- _What you should do_
Find and copy each line of the records where the string "agent" shows up.

● ● ●

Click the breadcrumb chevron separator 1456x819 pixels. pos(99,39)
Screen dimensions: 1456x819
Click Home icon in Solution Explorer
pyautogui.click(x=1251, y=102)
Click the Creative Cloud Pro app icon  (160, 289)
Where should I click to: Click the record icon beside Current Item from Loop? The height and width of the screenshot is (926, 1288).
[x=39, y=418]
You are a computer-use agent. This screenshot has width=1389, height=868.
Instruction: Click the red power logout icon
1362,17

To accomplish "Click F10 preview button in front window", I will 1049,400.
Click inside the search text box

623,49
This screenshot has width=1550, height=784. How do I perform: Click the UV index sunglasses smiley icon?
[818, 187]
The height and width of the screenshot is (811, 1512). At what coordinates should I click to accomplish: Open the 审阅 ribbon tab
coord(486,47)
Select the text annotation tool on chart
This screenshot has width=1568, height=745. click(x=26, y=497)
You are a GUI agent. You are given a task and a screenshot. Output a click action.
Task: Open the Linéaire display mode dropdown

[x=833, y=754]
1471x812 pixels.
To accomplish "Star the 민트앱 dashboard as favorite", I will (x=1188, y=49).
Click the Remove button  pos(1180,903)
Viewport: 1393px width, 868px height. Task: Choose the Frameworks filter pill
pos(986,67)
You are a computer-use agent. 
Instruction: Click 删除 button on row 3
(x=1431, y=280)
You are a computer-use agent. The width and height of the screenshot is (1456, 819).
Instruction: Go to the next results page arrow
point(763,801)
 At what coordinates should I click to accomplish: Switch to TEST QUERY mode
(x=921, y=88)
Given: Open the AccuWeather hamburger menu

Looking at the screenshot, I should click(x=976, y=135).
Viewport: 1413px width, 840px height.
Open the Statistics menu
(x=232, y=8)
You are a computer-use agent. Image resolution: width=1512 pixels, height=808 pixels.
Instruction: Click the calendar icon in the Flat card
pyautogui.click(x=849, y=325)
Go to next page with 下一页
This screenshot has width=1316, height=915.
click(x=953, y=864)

● ● ●

- _Written answer_
You are a computer-use agent. This screenshot has width=1389, height=868.
You are a GUI agent. You are given a task and a screenshot. Output a click action.
You are a computer-use agent. 
You are a computer-use agent. The width and height of the screenshot is (1456, 819).
You are a computer-use agent. Image resolution: width=1512 pixels, height=808 pixels.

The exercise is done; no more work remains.